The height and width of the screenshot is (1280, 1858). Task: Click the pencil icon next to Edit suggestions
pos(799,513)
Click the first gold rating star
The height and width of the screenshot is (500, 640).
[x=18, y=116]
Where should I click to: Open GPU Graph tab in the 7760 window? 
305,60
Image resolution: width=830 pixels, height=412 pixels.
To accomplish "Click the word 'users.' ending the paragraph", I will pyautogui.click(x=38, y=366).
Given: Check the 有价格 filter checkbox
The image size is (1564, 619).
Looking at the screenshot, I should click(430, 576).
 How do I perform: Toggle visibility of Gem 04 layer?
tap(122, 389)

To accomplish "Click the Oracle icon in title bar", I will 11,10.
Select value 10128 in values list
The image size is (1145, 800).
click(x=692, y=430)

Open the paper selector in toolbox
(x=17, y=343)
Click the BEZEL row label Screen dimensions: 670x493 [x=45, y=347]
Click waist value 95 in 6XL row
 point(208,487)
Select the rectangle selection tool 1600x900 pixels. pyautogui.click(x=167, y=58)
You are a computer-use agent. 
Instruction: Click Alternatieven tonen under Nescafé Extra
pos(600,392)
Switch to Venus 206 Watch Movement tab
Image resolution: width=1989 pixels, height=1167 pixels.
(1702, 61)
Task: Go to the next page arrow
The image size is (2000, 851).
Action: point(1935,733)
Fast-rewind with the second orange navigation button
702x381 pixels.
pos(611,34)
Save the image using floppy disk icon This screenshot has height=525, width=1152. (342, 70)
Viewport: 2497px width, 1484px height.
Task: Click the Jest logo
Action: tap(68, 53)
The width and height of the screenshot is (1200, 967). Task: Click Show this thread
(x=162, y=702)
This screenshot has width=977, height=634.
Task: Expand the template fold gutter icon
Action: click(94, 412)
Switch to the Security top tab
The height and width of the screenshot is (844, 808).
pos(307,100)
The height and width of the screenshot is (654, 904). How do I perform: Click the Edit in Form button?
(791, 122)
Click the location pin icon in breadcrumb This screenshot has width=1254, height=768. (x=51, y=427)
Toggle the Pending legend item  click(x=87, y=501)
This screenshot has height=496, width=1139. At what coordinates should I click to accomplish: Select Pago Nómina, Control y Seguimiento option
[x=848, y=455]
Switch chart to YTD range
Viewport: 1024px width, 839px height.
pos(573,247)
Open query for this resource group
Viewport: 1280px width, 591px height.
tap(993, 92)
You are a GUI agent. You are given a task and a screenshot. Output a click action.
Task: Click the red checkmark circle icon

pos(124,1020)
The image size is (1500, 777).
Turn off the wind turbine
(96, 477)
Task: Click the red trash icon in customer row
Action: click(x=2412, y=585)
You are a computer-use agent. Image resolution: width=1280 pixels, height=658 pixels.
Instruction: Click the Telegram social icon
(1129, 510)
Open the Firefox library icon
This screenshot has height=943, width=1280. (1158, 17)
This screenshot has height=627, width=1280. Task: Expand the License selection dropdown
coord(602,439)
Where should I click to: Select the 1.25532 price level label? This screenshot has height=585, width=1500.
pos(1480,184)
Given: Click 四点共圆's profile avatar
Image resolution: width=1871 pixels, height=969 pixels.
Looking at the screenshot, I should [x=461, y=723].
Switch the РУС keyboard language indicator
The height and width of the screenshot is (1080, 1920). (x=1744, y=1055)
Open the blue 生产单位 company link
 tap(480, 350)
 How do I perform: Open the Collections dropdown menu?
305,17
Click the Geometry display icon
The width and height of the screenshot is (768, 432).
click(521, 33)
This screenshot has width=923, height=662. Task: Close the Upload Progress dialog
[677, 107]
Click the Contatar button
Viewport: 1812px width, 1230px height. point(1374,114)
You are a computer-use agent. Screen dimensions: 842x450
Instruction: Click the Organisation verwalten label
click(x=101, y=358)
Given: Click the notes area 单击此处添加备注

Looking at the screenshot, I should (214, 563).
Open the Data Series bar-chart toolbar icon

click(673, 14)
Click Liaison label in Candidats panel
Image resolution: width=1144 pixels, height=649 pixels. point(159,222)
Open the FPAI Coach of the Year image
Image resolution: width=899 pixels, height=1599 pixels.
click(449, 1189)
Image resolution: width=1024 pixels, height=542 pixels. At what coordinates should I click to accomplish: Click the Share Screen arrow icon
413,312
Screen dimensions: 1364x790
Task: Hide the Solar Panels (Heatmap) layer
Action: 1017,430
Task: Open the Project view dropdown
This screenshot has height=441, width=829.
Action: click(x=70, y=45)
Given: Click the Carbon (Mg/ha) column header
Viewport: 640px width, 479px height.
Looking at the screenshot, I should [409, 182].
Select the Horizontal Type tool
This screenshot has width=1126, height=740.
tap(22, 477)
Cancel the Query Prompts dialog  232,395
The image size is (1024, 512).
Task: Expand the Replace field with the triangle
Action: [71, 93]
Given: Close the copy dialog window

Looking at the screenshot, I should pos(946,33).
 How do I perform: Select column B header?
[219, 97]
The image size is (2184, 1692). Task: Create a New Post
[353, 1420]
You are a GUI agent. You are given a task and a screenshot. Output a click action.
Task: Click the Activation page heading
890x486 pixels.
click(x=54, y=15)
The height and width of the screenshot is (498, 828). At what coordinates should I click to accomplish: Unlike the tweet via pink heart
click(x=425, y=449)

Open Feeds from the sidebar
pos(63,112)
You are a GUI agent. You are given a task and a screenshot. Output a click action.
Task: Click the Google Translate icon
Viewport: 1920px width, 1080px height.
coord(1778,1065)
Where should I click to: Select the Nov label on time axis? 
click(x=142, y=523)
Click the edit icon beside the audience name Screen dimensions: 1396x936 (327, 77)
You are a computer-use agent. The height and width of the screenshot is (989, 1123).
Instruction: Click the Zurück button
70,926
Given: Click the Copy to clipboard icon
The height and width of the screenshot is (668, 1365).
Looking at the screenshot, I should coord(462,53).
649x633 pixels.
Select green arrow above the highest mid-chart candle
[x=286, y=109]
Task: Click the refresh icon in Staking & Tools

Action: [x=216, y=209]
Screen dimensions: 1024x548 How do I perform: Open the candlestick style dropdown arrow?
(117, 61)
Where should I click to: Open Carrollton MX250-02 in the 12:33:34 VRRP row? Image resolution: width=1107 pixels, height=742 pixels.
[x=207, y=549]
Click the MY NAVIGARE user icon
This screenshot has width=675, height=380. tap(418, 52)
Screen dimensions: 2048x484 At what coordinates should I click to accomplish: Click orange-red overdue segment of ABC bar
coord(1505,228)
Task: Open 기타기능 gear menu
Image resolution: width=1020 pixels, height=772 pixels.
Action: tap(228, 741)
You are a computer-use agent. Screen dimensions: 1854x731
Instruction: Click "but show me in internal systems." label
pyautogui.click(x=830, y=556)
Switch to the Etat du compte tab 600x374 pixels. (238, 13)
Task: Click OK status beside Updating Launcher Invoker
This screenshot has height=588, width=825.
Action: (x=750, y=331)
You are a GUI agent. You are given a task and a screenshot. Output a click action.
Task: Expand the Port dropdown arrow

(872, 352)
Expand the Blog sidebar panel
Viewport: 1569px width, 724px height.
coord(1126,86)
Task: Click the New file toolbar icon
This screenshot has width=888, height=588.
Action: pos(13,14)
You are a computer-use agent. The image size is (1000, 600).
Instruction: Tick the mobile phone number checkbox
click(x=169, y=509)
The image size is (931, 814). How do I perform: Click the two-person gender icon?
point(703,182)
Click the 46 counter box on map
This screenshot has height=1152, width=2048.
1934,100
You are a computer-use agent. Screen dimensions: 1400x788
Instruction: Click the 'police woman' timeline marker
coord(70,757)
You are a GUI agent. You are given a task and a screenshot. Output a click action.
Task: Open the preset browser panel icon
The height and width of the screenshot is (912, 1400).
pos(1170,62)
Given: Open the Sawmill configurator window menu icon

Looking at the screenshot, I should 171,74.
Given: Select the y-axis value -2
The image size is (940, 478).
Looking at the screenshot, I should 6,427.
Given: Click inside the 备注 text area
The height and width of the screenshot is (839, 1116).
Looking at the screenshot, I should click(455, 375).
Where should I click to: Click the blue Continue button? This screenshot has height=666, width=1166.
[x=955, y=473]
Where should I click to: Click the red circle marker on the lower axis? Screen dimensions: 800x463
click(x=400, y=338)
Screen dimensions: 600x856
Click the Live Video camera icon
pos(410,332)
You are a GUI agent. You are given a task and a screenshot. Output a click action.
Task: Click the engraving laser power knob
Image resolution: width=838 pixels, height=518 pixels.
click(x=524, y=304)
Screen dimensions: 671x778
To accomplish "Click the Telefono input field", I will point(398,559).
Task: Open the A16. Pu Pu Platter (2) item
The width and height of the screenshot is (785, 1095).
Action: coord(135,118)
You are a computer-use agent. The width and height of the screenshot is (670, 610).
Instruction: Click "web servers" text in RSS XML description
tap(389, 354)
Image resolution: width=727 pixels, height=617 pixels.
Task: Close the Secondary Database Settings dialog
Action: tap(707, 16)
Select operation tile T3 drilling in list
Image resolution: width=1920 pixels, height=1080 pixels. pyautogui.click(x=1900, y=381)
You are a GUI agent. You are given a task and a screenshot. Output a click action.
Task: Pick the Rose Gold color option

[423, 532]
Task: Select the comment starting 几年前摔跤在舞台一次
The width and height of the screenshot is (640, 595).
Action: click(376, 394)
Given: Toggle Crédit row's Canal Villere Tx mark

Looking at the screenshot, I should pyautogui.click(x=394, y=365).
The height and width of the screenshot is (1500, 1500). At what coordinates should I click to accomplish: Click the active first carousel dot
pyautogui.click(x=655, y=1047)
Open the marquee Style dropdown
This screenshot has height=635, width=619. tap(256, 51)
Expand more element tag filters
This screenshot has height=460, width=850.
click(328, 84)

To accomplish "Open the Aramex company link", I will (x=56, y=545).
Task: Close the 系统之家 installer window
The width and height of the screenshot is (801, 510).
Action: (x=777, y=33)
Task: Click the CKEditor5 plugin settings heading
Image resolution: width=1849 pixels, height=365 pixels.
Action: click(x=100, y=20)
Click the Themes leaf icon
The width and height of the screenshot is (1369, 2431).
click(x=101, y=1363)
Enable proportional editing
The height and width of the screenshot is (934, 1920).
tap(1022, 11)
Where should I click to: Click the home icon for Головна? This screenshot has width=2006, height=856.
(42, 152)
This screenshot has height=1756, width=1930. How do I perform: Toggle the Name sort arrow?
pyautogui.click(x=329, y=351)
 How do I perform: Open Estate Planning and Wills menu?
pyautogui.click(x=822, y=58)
--------------------------------------------------
Stated problem
Reproduce the items verbatim, from the first line up to and including the line containing "Select the rectangle".

Complete answer
The height and width of the screenshot is (1280, 1858). Task: Click the pencil icon next to Edit suggestions
pos(799,513)
Click the first gold rating star
The height and width of the screenshot is (500, 640).
[x=18, y=116]
Where should I click to: Open GPU Graph tab in the 7760 window? 
305,60
Image resolution: width=830 pixels, height=412 pixels.
To accomplish "Click the word 'users.' ending the paragraph", I will pyautogui.click(x=38, y=366).
Given: Check the 有价格 filter checkbox
The image size is (1564, 619).
Looking at the screenshot, I should click(430, 576).
 How do I perform: Toggle visibility of Gem 04 layer?
tap(122, 389)

To accomplish "Click the Oracle icon in title bar", I will 11,10.
Select value 10128 in values list
The image size is (1145, 800).
click(x=692, y=430)

Open the paper selector in toolbox
(x=17, y=343)
Click the BEZEL row label Screen dimensions: 670x493 [x=45, y=347]
Click waist value 95 in 6XL row
 point(208,487)
Select the rectangle selection tool 1600x900 pixels. pyautogui.click(x=167, y=58)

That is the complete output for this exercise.